I’ve been asked by several customers and colleagues what short and long-term effects COVID-19 will have on the short-term vacation rental (STR) market. While no one can see into the future, we know that history often repeats itself. By looking at what we do know about this crisis and what happened in previous recessions, here is my educated guess as to what will happen to the short-term rental market after the current crisis and how local government can best prepare.
COVID-19 has resulted in widespread travel and nonessential business restrictions. As a result, the number of new short-term rental bookings made in March and April was down about 50% from previous months. About 85% of existing bookings for this same period were canceled. However, the number of short-term rental units available for rent in the United States and Canada hasn’t really changed since immediately before the crisis. Said simply, short-term rental hosts may be suffering now and selectively blocking off their calendars to comply with local stay-at-home orders, but they aren’t throwing in their towels and removing their listings.

Goal of the exercise: Reproduce the passage on COVID-19 and the short-term rental market word for word, in full.

[Saved data entries]

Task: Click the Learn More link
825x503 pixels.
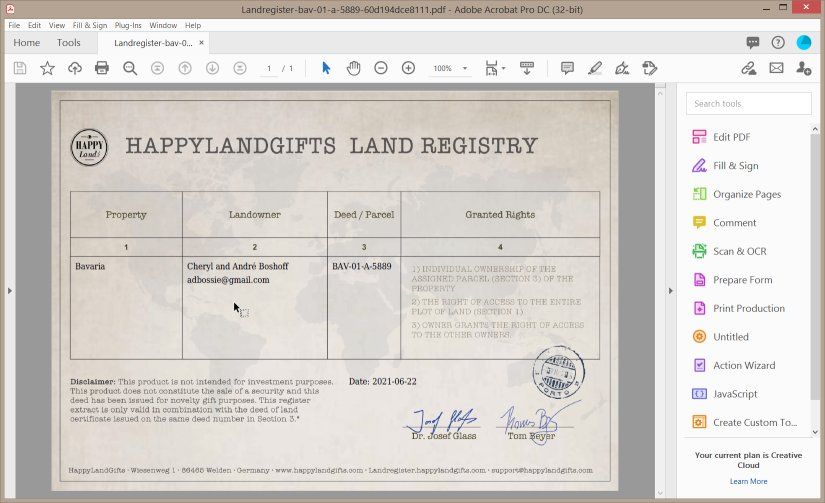Action: (x=748, y=481)
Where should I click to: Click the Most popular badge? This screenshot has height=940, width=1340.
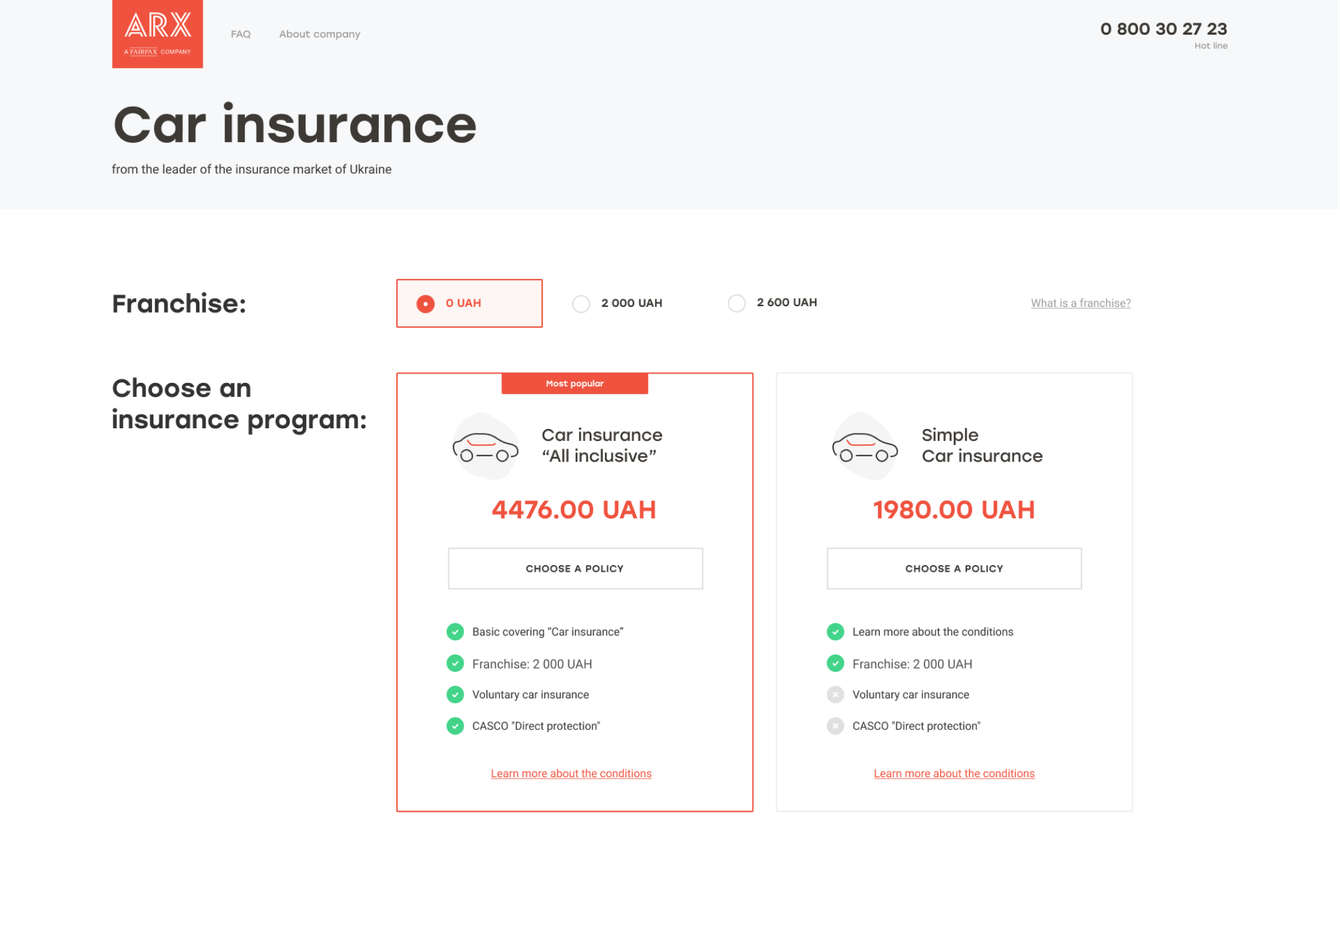pyautogui.click(x=574, y=383)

Answer to this problem:
I’ve been asked by several customers and colleagues what short and long-term effects COVID-19 will have on the short-term vacation rental (STR) market. While no one can see into the future, we know that history often repeats itself. By looking at what we do know about this crisis and what happened in previous recessions, here is my educated guess as to what will happen to the short-term rental market after the current crisis and how local government can best prepare.
COVID-19 has resulted in widespread travel and nonessential business restrictions. As a result, the number of new short-term rental bookings made in March and April was down about 50% from previous months. About 85% of existing bookings for this same period were canceled. However, the number of short-term rental units available for rent in the United States and Canada hasn’t really changed since immediately before the crisis. Said simply, short-term rental hosts may be suffering now and selectively blocking off their calendars to comply with local stay-at-home orders, but they aren’t throwing in their towels and removing their listings.